__SUPPLIED INFORMATION__:
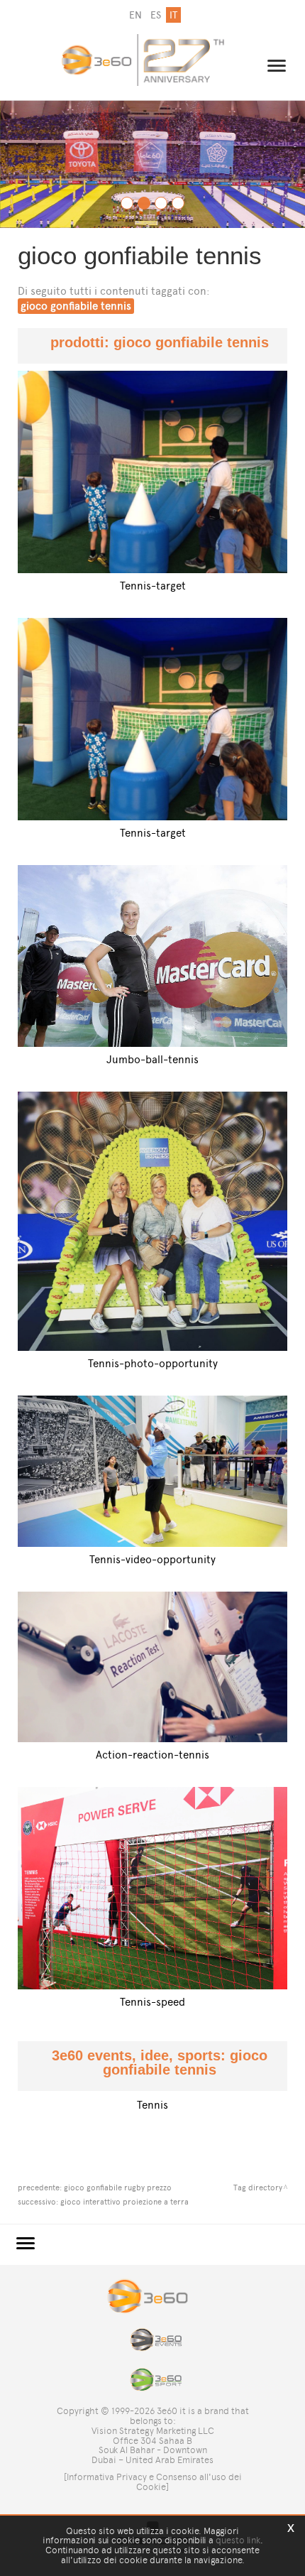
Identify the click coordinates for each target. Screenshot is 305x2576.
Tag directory (257, 2187)
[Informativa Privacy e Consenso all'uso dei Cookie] (153, 2482)
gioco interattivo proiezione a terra (124, 2202)
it (173, 15)
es (155, 15)
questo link (238, 2540)
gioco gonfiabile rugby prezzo (118, 2187)
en (135, 15)
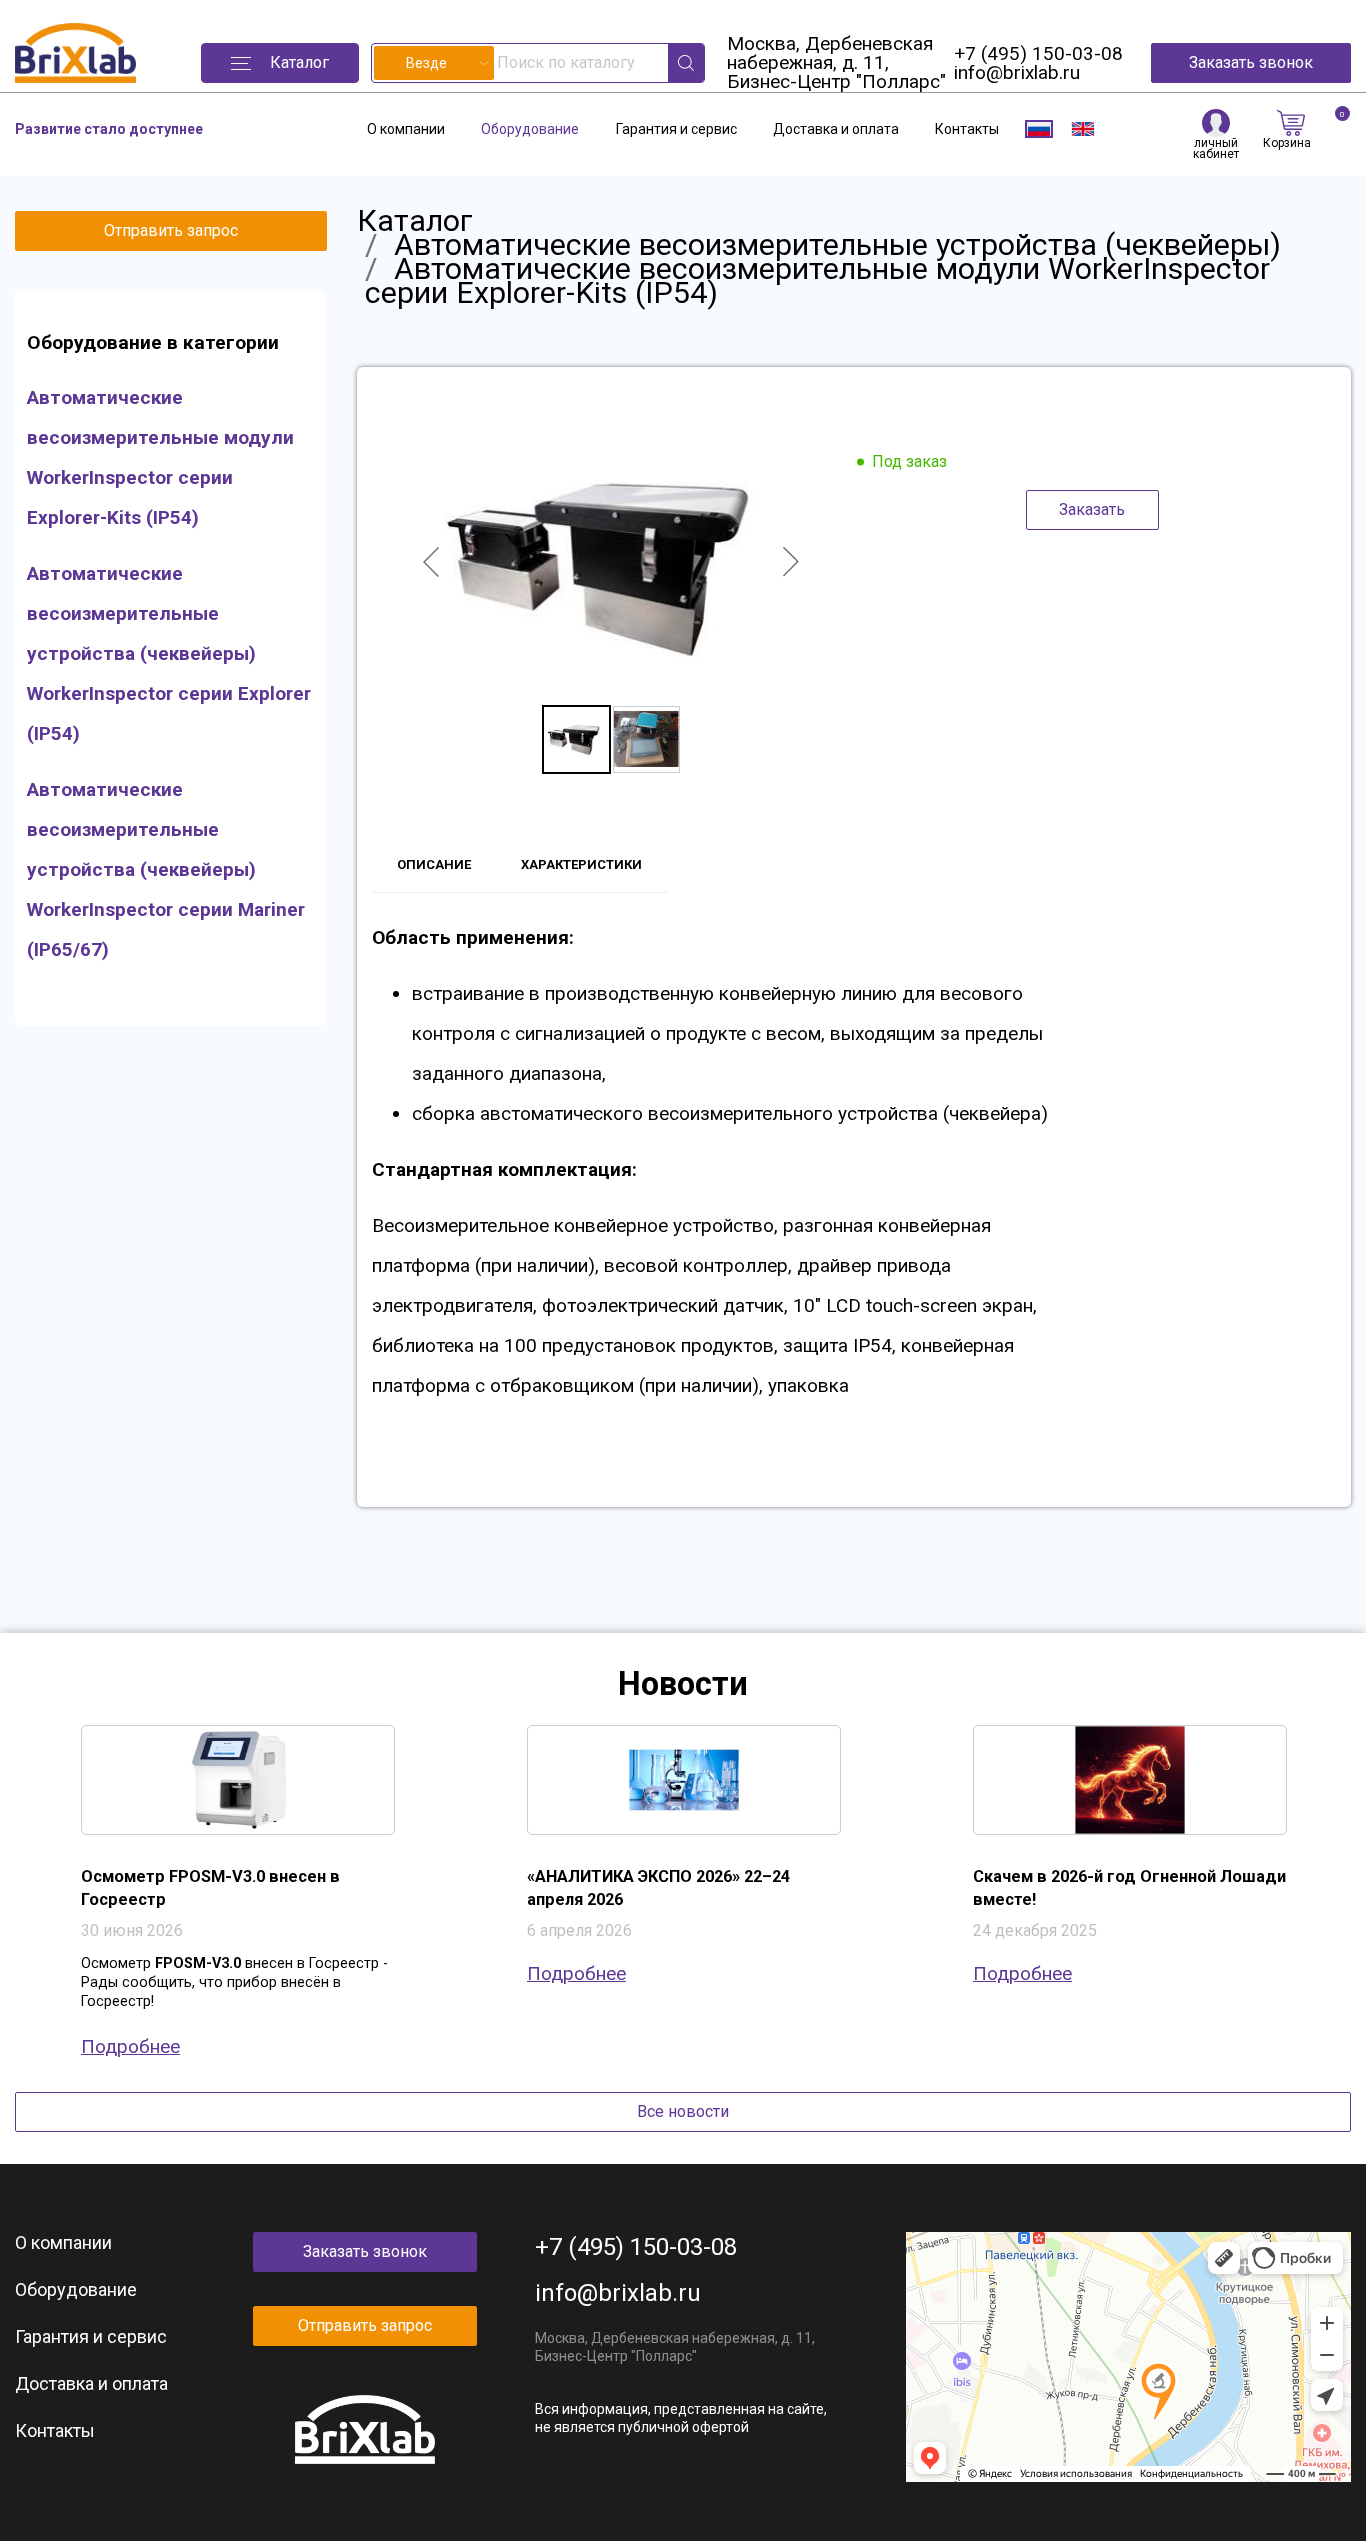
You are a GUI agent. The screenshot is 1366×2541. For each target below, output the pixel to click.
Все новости (683, 2111)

__ASSIGNMENT__:
The answer should be an exact copy of the material, with its pictures removed.

__RESULT OF THE TASK__:
Identify the click coordinates for each target. Screenshot is 305x2576.
Tag directory (257, 2187)
[Informativa Privacy e Consenso all'uso dei Cookie] (153, 2482)
gioco interattivo proiezione a terra (124, 2202)
it (173, 15)
es (155, 15)
questo link (238, 2540)
gioco gonfiabile rugby prezzo (118, 2187)
en (135, 15)
You are a GUI agent. The screenshot is 1366×2541. For each target below, output the pixel to click.
Все новости (683, 2111)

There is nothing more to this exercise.